_WHAT IS BEING ASKED:_
Copy every line that contains the string "agent" from the entries below.

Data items
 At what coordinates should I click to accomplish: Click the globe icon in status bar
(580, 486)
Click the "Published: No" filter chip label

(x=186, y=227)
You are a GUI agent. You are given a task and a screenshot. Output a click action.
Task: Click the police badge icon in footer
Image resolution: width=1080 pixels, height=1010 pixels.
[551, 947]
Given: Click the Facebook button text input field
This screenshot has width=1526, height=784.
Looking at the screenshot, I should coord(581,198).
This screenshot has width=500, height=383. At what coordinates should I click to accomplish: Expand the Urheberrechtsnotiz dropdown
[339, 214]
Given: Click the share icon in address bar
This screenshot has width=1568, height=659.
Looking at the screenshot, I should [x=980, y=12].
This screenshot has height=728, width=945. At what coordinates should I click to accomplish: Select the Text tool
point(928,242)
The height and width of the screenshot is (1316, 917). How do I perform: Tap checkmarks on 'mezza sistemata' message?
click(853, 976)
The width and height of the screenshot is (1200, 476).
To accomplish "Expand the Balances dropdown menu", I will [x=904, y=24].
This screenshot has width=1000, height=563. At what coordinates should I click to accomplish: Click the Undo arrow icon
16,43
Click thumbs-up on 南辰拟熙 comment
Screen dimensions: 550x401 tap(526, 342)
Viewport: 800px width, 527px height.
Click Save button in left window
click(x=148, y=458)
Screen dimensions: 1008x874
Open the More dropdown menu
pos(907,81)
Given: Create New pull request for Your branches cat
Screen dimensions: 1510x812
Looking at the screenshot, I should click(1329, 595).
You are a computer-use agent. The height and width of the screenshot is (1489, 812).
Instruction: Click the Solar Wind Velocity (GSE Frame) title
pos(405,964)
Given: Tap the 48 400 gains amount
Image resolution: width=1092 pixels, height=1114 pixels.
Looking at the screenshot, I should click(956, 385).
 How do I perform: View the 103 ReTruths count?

_EXERCISE RESPONSE:_
You are a GUI agent. You are given a task and a screenshot. Output a click action.
You are a computer-use agent. The height and width of the screenshot is (1489, 812).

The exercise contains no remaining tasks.